6502.org Forum  Projects  Code  Documents  Tools  Forum
It is currently Sun Nov 10, 2024 8:41 pm

All times are UTC




Post new topic Reply to topic  [ 581 posts ]  Go to page Previous  1 ... 35, 36, 37, 38, 39
Author Message
PostPosted: Thu Sep 05, 2024 6:46 pm 
Offline
User avatar

Joined: Thu May 28, 2009 9:46 pm
Posts: 8481
Location: Midwestern USA
——— POC V1.5 ———

In my never-ending quest to get my contraptions to run faster and do more, I’ve been mulling several ways of progressing.  One thing I’ve been wanting to do is build a unit with more than the 128KB of RAM that is in POC V1.3 and V1.4.  My immediate goal is to move up to 512KB, which can be done with a single SRAM, but with a little more complication in the glue logic.
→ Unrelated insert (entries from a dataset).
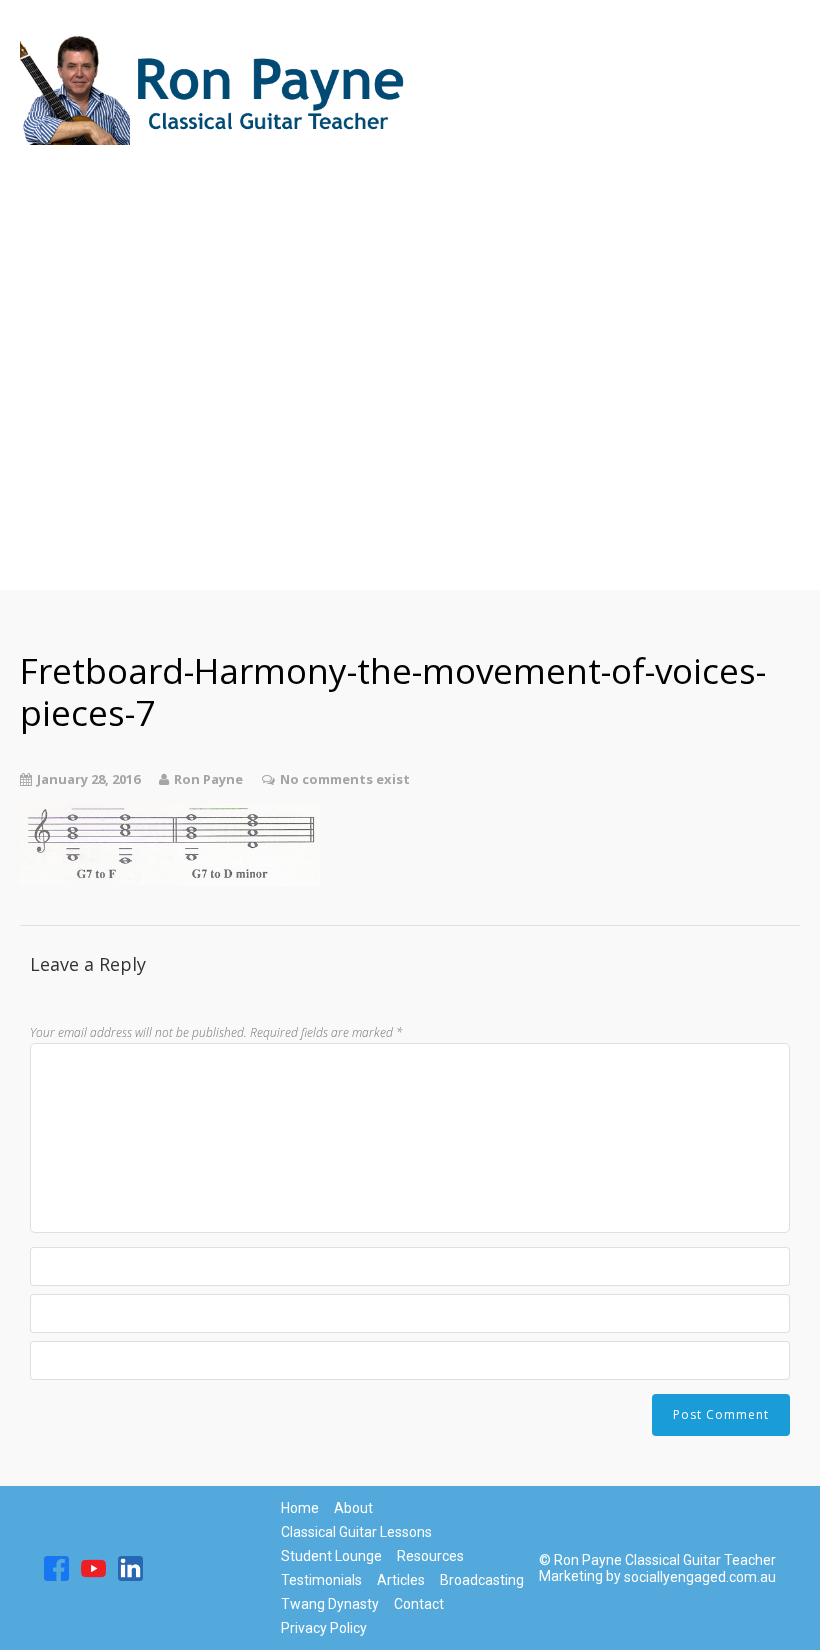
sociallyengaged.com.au (700, 1577)
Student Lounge (108, 250)
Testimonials (92, 490)
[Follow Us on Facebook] (56, 1568)
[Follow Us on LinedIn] (130, 1568)
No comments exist (345, 779)
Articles (63, 330)
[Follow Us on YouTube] (93, 1568)
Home (55, 170)
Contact (66, 530)
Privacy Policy (324, 1628)
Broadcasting (94, 290)
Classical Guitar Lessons (151, 210)
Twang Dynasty (105, 370)
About (56, 450)
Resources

In a 65C816 system with more than 64KB of RAM, a simplistic glue logic setup will likely result in ROM and I/O being mirrored in higher banks, which is usually undesirable.  In my designs, ROM and I/O appear in bank $00, starting at $00C000 (I/O), $00D000 (ROM), and ending at $00FFFF.  Lacking proper glue logic, those items would also appear at $01C000, $01D000, $02C000, $02D000, etc..  If mirroring is to be avoided, logic has to know when A16-A23 is not $00.

In a 512KB system, bank $00 detection would be implemented with logic that performs the equivalent operation of BNK0 = !(A16 | A17 | A18), in which | represents logical ORBNK0 will be true only when the effective address is $00xxxx.  A triple-input NOR gate would have to be hooked up to the three address lines coming out of the transparent latch used to capture A16-A18, with the gate’s output fed back into the glue logic to tell it when the address is $00xxxx.  Simple enough...until one considers the timing.

The problem is the A16-A18 address component doesn’t immediately appear during Ø2 low, as the latch adds its propagation delay to the delay that occurs from the fall of the clock to when the 816 emits a valid address (the tADS spec).  Added to that will be the prop delay of the above-mentioned NOR gate before the glue logic actually knows if the address is, or is not, $00xxxx.

My timing analysis indicates that the “it won’t work” Ø2 threshold with this arrangement is around 18 MHz, using discrete 74AC or 74AHC logic.  Allowing for variations in prop delay that are inevitable from one part to another, I projected that 16 MHz would be the practical Ø2 “ceiling,” something that has been borne out by real-world testing.  So I needed to find another way.

A while back, I had mentioned the possibility of building POC V1.5 with discrete logic that could support 512 KB of RAM.  I decided it would take too many gates (equating to soldering a lot of SOIC parts) and might not perform any better than V1.3, which is stable at 16 MHz.  Given that, I have concocted a substantially different design that consolidates glue logic and bank bits latching in two GALs, appropriately named GAL1 and GAL2:D

Here’s the memory map this new contraption will set up:

    Code:
    000000-00BFFF — base RAM (48 KB)
    00C000-00C37F — Input/output (1 KB)
    00C380-00C3FF — not decoded
    00C400-00CFFF — RAM (3 KB)
    00D000-00FFFF — ROM (12 KB)
    010000-07FFFF — extended RAM (448 KB)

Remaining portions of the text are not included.